Alexandra, la demi-sœur de Nordhal Lelandais

devant la cour d'assises de l'Isère

Alexandra a beau l'aimer "toujours" ce frère, malgré l'"horreur", elle "donne l'impression de vouloir s'échapper en courant" de cette barre, comme le lui glisse l'avocat de la mère de Maëlys, Fabien Rajon. Elle n'est pas la seule, semble-t-il, à vouloir se soustraire aux questions de la cour. Plusieurs anciens amis et ex-compagnes de Nordahl Lelandais, qui avaient fait le déplacement lors du premier procès, n'ont pas répondu présents aux convocations de la justice. Au risque d'hypothéquer la manifestation de la vérité. Pour certains, la présidente a ordonné qu'ils soient recherchés.

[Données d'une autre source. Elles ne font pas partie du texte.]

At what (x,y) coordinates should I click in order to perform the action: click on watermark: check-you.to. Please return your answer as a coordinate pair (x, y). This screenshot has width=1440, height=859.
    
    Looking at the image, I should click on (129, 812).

Il n'est pas simple d'avoir été proche de l'accusé. Encore moins d'avoir été sa mère. "Je n'ai pas le droit de vivre, j'ai juste le droit de crever !" s'est émue Christiane Lelandais, entendue en fin de journée. Cette petite femme au carré blond et au manteau rose s'est retrouvée, une fois de plus, dans la position inconfortable de celle qui n'en a peut-être pas assez fait. Ou trop fait. Lors de cette fameuse année 2017, "je me suis énormément occupée de mon mari qui était malade", raconte-t-elle.

"Je voyais que mon fils n'était pas très bien, je mettais ça sur le compte des amours et des désamours."

Christiane Lelandais, la mère de Nordahl Lelandais

devant la cours d'assises de l'Isère

L'avocat de son fils, Alain Jakubowicz, lui tend une perche. "Il y a une chose qui est acquise : Nordahl a donné la mort à une petite fille. On essaie de comprendre. ll n'a pas le profil d'un enfant abandonné qui a été violé, frappé, abandonné. On essaie de comprendre... Est ce que vous, vous avez une explication ?" Christiane Lelandais n'en voit qu'une seule : "L'alcool et la drogue. (...) C'est cette daube qui l'a rendu fou." Les experts-psychiatres qui ont examiné Nordahl Lelandais n'ont pas souscrit à cette analyse. Les jurés ont trois semaines pour se forger une intime conviction. 

Au terme de cette longue première journée, la parole est de nouveau donnée à l'accusé. Avant toute chose, il tient à rectifier un point de son parcours. S'il a quitté la section sport-études, dit-il, c'est parce qu'"il n'y avait pas de biathlon". La présidente est interloquée. "Pourquoi ce point là ?" "C'est le premier point que vous avez évoqué." Pour le reste, il faudra attendre la suite des débats.